• **EXERCISE INPUTS**:
------------------------------------------------------------------------
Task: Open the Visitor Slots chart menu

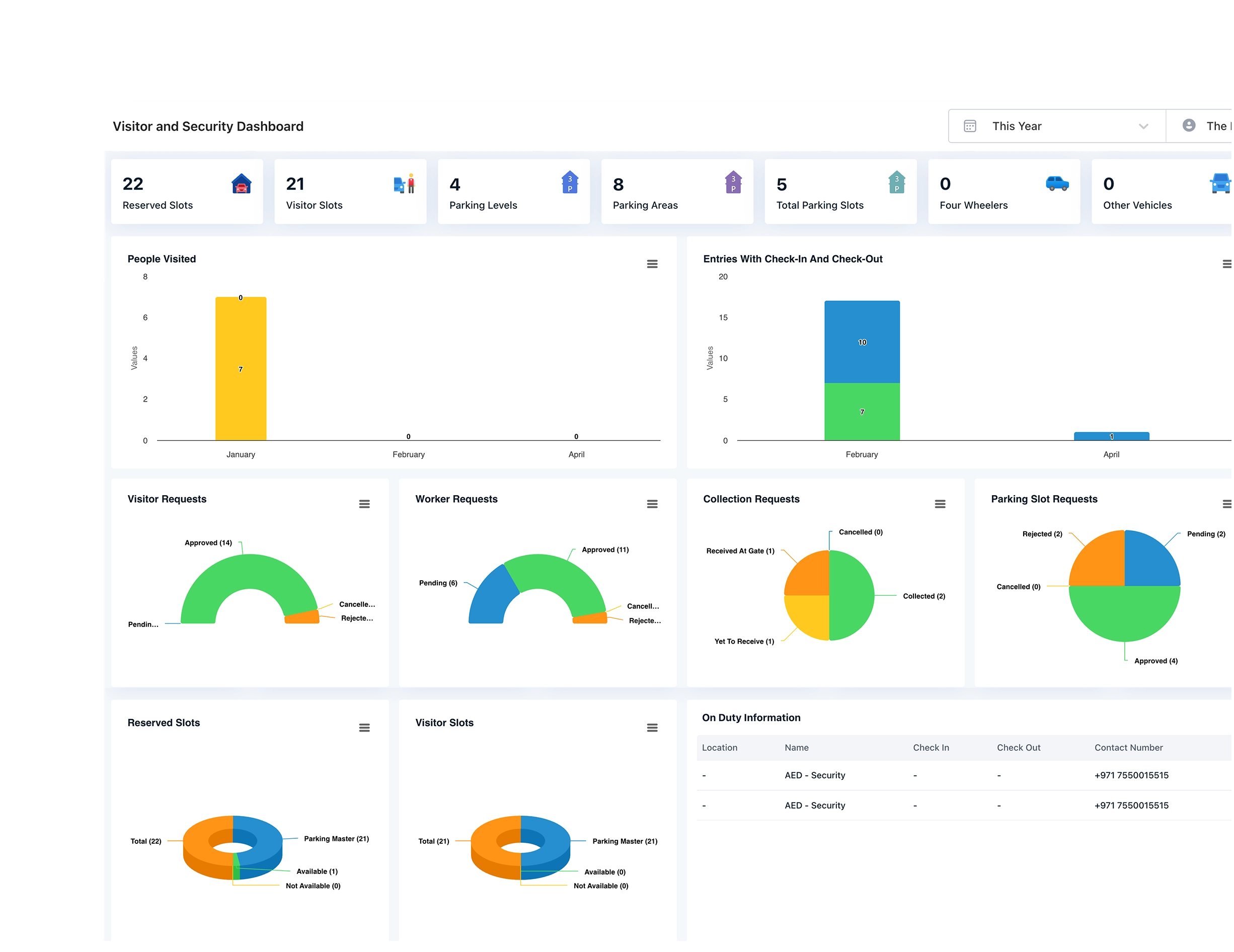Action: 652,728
------------------------------------------------------------------------
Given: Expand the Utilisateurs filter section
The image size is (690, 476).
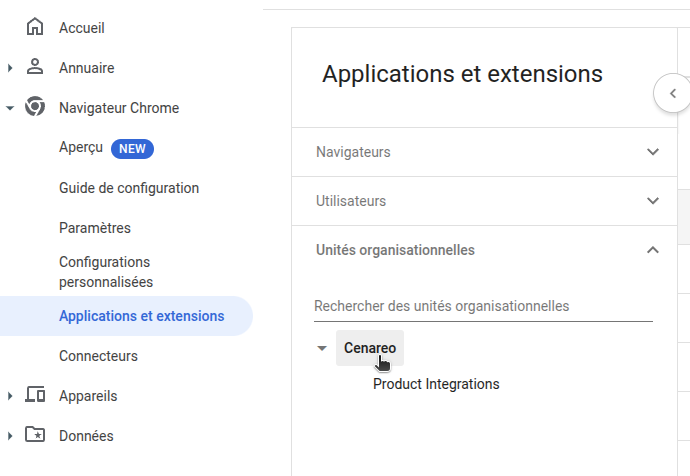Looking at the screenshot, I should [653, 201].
------------------------------------------------------------------------
• **JOB**: Please transcribe the entries word for word, from the line with "Given: Expand the Utilisateurs filter section" up to and including the line with "Looking at the", and leave the pictures out.

• **THE COMPLETED TASK**:
Given: Expand the Utilisateurs filter section
The image size is (690, 476).
Looking at the screenshot, I should [653, 201].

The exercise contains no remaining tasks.